Hyperbole? Perhaps. Do I believe it? You better believe it. Westvleteren has been consistently ranked the best beer in the world for years. I wanted to try it and complain about how all those people were wrong. I don’t typically buy into the hype when it comes to people rating beer. Especially the folks rating it now. And especially the folks on the worst site around for craft beer – beeradvocate. I’ll write about that site one day if I ever feel bored enough to give the the time of day. It used to be a decent site…but I digress.
I have enough of this beer to last me a while, but I’d like to nail down a quasi-accurate clone before I run out of it. So I decided to do just that. Oh, you might be asking yourself; WTF beer is this guy talking about? Westvleteren 12 of course. One of the best beers I’ve ever had the pleasure to imbibe. I thought it was just the atmosphere whilst drinking it at the cafe, but after drinking it at home and with family and friends, it is still one of the most pleasurable beers to drink.
This iteration is certainly not likely to be spot on, but one has to start somewhere. I scoured the internet, my library, and anyone who had information. I compiled a recipe from all the research and decided upon this one, from HBT. It looked as good a place as any to start. Most of the trial and error were worked out well in advance of me trying to make it. They used reputable sources like Brew Like a Monk (excellent read if you haven’t read it already). They made it multiple times over the years and came up with what was presented in this thread.
I made this one the same day I made the SMaSH, so I won’t add any other pictures of the brew day, as you get the idea of how ridiculous a 5 gallon batch looks in a 45 gallon pot. Same problems occurred during this brew day; too much boil off, and poor extraction. But I hit my target after diluting with some pasteurized water to top up. My starter was made a few days in advance since it was a bit old.
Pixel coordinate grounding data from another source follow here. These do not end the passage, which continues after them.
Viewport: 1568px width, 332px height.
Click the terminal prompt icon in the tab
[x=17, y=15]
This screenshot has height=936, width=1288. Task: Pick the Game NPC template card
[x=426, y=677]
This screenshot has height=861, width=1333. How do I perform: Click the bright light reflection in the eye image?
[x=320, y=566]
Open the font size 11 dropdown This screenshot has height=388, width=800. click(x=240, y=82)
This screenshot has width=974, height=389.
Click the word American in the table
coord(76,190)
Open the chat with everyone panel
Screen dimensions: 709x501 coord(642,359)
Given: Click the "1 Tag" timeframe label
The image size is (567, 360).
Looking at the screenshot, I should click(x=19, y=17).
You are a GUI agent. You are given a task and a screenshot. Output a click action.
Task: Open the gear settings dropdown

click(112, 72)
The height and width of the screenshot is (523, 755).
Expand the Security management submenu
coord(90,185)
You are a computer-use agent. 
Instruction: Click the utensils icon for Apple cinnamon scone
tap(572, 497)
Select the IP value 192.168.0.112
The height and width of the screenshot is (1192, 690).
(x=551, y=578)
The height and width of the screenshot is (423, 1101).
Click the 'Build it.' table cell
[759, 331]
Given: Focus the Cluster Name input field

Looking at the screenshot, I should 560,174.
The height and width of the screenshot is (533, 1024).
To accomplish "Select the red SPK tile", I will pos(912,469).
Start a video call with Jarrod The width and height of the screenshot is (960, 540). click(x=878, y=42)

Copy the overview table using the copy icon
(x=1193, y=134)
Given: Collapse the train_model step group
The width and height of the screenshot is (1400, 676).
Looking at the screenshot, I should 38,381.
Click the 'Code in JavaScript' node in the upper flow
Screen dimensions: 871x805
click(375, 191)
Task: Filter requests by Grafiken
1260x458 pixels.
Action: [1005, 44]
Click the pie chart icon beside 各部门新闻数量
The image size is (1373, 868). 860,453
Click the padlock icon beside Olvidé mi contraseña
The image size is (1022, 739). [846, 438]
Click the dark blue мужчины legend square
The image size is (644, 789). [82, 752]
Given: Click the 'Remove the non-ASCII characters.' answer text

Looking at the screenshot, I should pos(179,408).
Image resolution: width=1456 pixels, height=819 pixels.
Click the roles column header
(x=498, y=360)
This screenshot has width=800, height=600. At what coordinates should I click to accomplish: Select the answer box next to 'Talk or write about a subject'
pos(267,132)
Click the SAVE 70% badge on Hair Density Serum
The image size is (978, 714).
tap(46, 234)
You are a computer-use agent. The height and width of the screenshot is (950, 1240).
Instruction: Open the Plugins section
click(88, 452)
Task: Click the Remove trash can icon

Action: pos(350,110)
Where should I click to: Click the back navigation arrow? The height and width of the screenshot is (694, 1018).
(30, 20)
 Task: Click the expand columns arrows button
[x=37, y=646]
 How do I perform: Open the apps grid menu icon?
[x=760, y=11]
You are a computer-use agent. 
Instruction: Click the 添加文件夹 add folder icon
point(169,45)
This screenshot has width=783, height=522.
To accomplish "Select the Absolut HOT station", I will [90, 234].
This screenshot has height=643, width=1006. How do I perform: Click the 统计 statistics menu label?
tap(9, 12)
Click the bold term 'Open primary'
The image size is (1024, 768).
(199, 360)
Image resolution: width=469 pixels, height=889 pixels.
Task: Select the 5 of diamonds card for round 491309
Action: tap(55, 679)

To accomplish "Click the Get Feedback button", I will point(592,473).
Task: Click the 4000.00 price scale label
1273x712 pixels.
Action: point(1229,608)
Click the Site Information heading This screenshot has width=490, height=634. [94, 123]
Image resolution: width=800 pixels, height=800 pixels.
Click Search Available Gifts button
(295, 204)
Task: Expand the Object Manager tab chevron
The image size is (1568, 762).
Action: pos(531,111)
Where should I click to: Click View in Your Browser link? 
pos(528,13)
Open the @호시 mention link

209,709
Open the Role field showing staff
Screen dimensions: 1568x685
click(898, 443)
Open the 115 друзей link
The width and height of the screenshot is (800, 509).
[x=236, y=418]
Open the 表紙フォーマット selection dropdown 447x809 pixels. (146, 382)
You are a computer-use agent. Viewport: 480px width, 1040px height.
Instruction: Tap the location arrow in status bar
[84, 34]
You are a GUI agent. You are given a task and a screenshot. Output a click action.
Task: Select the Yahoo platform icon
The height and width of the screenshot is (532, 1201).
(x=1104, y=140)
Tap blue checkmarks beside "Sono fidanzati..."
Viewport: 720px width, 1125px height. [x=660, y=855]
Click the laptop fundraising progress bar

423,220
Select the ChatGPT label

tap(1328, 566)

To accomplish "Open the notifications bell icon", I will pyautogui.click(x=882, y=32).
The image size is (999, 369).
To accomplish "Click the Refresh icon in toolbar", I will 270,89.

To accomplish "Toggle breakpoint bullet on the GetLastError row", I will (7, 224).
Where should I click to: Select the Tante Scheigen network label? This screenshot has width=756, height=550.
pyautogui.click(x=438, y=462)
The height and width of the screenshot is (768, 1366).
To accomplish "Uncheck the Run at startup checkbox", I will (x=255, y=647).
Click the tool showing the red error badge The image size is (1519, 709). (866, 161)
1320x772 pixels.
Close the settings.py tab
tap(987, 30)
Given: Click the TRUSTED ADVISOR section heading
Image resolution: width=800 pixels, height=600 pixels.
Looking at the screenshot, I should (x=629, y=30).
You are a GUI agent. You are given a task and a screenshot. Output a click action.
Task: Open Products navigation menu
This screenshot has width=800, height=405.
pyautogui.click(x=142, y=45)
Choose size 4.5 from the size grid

I ramped it up once and got almost a gallon of liquid that I discarded most of before pitching the yeast.
It’s been in the fermentation chamber for a little over a week now and is still chugging along. I ramped up the temps a few degrees a day over the last week to get it up to 80F, just like the thread mentions. I’ve since been dropping it a degree or two the past couple days with the intention of dropping down to 60F within ten days. I’ll take a gravity reading/tasting midway to see if it’s done. If not I’ll let it sit at that temp until it hits FG. Once it’s done I’ll condition it for a month at 50F, just like the recipe says. After that I’ll bottle it up in some old Trappist bottles for that authentic look. Let it age for a few months and begin sampling it.